***** Excerpt provided
Interview: Nick Fuller Googins
Nick Fuller Googins is the author of the novel The Great Transition. His short fiction and essays have appeared in The Paris Review, Men’s Health, The Sun, The Los Angeles Times, and elsewhere. He lives in Maine and works as an elementary school teacher.
The Great Transition, Googins’s debut, accomplishes a rare and remarkable feat: it’s a hopeful climate-disaster novel. The novel is set in the near future, after the climate crisis has reached its breaking point, motivating humans to take collective action and reduce emissions to net-zero. People live communally in green cities in the parts of the world that are still inhabitable. The story follows a family living in this newly remade, semi-utopian world, though their lives are far from perfect.
In this interview, Googins describes what it was like to write about the planet’s future from a place of hope, shares what he uncovered in his extensive research for the novel, and discusses how he balances his writing practice with his career as a fourth-grade teacher.
—Rebecca Turkewitz
Rebecca Turkewitz: This book’s optimism makes it stand out from other climate-disaster novels. Although The Great Transition fully—and at times unflinchingly—acknowledges the extremity of the current climate crisis, it also charts a potential path forward toward a more just and sustainable world. What moved you to write a climate-change novel grounded in hope?
Nick Fuller Googins: I was installing solar panels in Maine when I first had the idea of a climate-crisis “utopia,” as I originally conceived it. This was back in 2018, which was a really hopeful moment for the climate: Alexandria Ocasio-Cortez had won her primary, the youth-led Sunrise Movement was having sit-ins in Congress, and the “Green New Deal” was becoming a household term. I grew up in the woods of New England and have always loved nature, and I was feeling pretty despondent about the climate crisis. So, the Green New Deal, in particular, was extremely influential on me, as the first serious plan I’d ever heard of to actually save us, and future generations, by putting tens of millions of Americans to work installing solar, wind, and so on. I found solar installation to be hard but super-fulfilling work, and started fantasizing that the Green New Deal might actually pass and I could enlist and spend some years installing solar around the country, doing some tiny part to help save the planet. Obviously, that did not happen (yet!), but that idea was the original seed of the novel—a feeling of hope in a big collective project to save ourselves, a mass mobilization of humanity at the eleventh hour.
RT: The narrative moves between two perspectives: that of the teenaged daughter, Emi, and that of her dad, Larch. Did you always know these two would be the point-of-view characters, or did that change partway through the writing or revising process?
NG: I set out with 100% determination to make my life easy and write The Great Transition from the perspective of one character, Larch, who had come of age by enlisting and fighting through the Transition, and now, decades later, is a father and husband, enjoying the utopian aftermath until things start to fall apart. My plans changed after my first draft, when it became clear that Larch’s daughter, Emi, was starting to steal the spotlight. I’d planned for Emi to be more of a supporting actor, and then, over multiple drafts and revisions, her voice just kept demanding more camera time. I got this same feedback from one reader, a second reader, an editor, another editor, until finally I had to go back and rewrite most of the book to make Emi the costar she’d become. I’ve worked with kids for so many years, as a tutor, a teacher, a camp counselor, including some of the richest kids in America who are totally crippled with anxiety, and some of the poorest, most traumatized, who are sarcastic and funny, yet hopeful. Kids, and particularly teenagers, can be such a wonderful and unique web, simultaneously frustrating and joyful, and I think a lot of my experience working with them went into Emi’s character. I was happy in the end to see her front and center in the spotlight.
**********
***** Information given
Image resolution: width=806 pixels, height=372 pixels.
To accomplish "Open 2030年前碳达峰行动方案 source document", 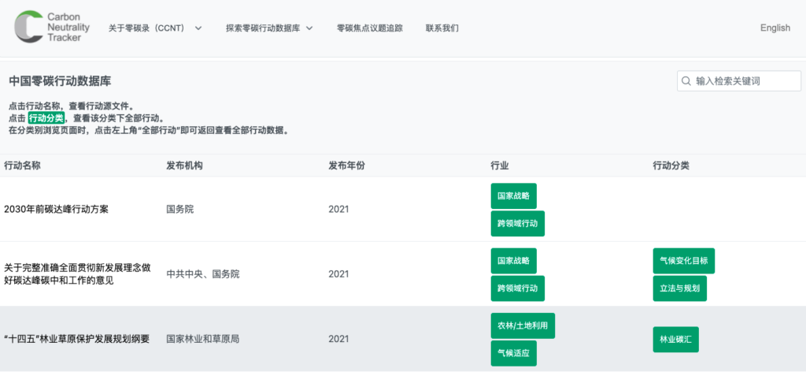I will (56, 210).
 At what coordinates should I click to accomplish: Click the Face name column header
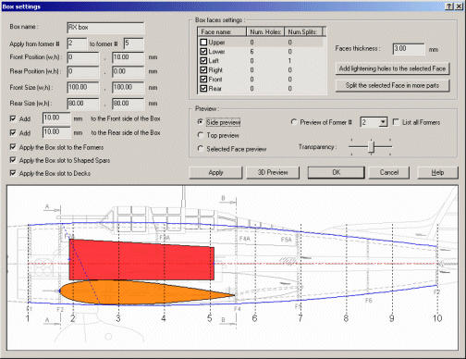click(x=222, y=31)
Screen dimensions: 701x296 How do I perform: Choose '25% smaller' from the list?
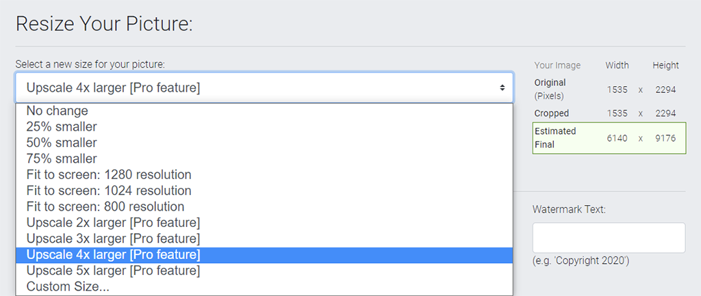point(264,126)
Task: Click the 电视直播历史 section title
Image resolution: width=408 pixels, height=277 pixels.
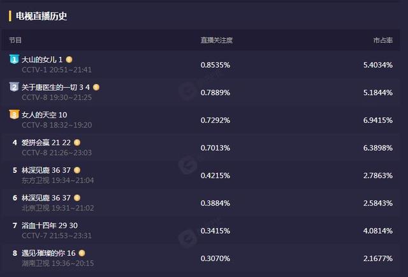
**********
* Tasks:
(1) Reproduce the stretch of the Googins interview from "RT: The narrative" through "or revising process?".
(2) According to the Googins interview, what was Googins doing when he first had the idea for a climate-crisis "utopia"?
(3) Carry the Googins interview forward from its last sentence, writing the next part.

* Outputs in order:
(1)
RT: The narrative moves between two perspectives: that of the teenaged daughter, Emi, and that of her dad, Larch. Did you always know these two would be the point-of-view characters, or did that change partway through the writing or revising process?

(2) He was installing solar panels in Maine.

(3)
RT: I think a lot of early readers are responding to how realistic the environmental collapse in the novel seems, and I was struck by the creativity of some of the solutions, such as the energy farms in abandoned cities. How much research went into your writing process?
NFG: So much research! I’ve been involved in climate and environmental groups like Sierra Club, 350.org, and Sunrise Movement, so I had a decent understanding of the bleak foundation of climate-crisis science. But before starting to write the novel, I spent about four months on research, reading a book on sea-level rise, a book on wildfires, a book on restorative justice, a book on climate-crisis urban planning, a book on climate-crisis political economies, a book on the fossil fuel industry’s misinformation campaigns, a book on the Green New Deal, a book on Israel’s covert assassination campaign against former SS officers, plus lots of articles on climate refugees, New York City climate resilience projects, and so on. Like many writers, I really love this kind of research and probably could’ve kept at it forever. I also pulled a lot of research from my personal experiences, like installing solar and working for Common Ground Relief after Hurricane Katrina, deconstructing homes, and joining the Standing Rock Camp in 2015.
RT: Can you share something interesting or surprising that you uncovered in your research for this novel?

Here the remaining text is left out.